Dabei bekommt jede dieser Parkanlagen einen anderen Charakter. „Im ehemaligen Gutspark von Großziethen wird es keine Wildpferde geben. Hier wird es darum gehen, den Altbaumbestand zu sichern und einen neuen Rundweg anzulegen, erläutert der Landschaftsplaner Carlo Becker vom Berliner Büro bgmr. „Außerdem sollen Obstwiesen entstehen, wo auch mal ein Dorffest stattfinden kann.“
Anders in den beiden Wildpferdeparks. Hier stellt sich Becker eine Art „kultivierte Wildnislandschaft“ vor. „Es soll etwas anderes werden als ein klassischer Park oder eine reine Naturlandschaft, auch keine rückwärtsgewandte Kulturlandschaft, sondern etwas ganz Neues.“
Geplant sind bis zu fünfzehn Wildpferde, genauer gesagt Przewalski- und Konik-Pferde, die in den eingezäunten Parks „Am Vogelwäldchen“ und „In den Gehren“ ausgesetzt werden. Offene Landschaft und sogenannte Bauminseln wechseln hier miteinander ab. Die direkte Nachbarschaft zum Berliner Ortsteil Rudow garantiert den Tieren maximale Aufmerksamkeit. Viel Platz zum Galoppieren werden die ungestümen Tiere haben. Auf drei Hektar wird ein Pferd kommen. Züchter planen gewöhnlich drei Pferde auf einen Hektar.
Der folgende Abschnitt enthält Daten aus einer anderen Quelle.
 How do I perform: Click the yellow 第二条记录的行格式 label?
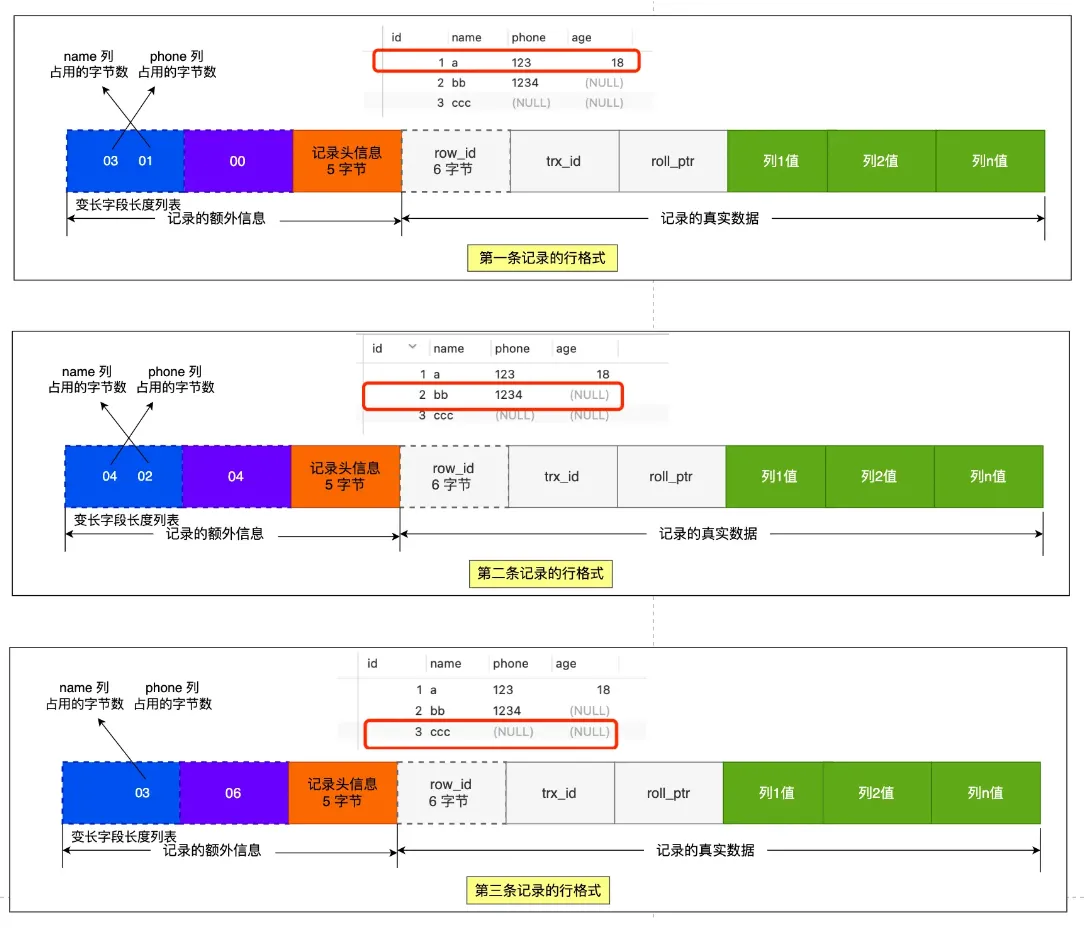pyautogui.click(x=540, y=574)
„Für die Besucher ist es dann eine Art Entdeckerfreude, wenn sie eins sehen“, erklärt Carlo Becker den Ansatz. Um die Gehege herum sollen nach den Vorstellungen des Planungsbüros verschlungene Wege und Pfade führen. Gepflanzt werden einheimische Baumarten wie Eichen, Linden oder Eschen. Sichtachsen geben den Blick auf die Tiere frei. „In den Gehren“ wird es einen Aussichtshügel geben, von dem aus man sie beobachten kann. Immer wieder hört der Landschaftsplaner die Frage nach dem Lärm und ob die Pferde diesen vertragen können. Da die Flächen außerhalb der Lärmschutzzonen liegen, dürfte dies kein Problem sein. Außerdem würden sich die Tiere auch gewöhnen, zerstreut Carlo Becker die Bedenken. Der Vorteil ist auch, dass sie eine Art natürliche Rasenmäher sind. Die Landschaftsarchitekten orientierten sich hierbei an alten englischen Landschaftsparks, wo auch Pferde oder Rinder grasen. Dass sie dabei auch die Bäume von unten anfressen, ist durchaus gewollt. „Das kann ein reizvolles Bild abgeben“, ist Becker überzeugt.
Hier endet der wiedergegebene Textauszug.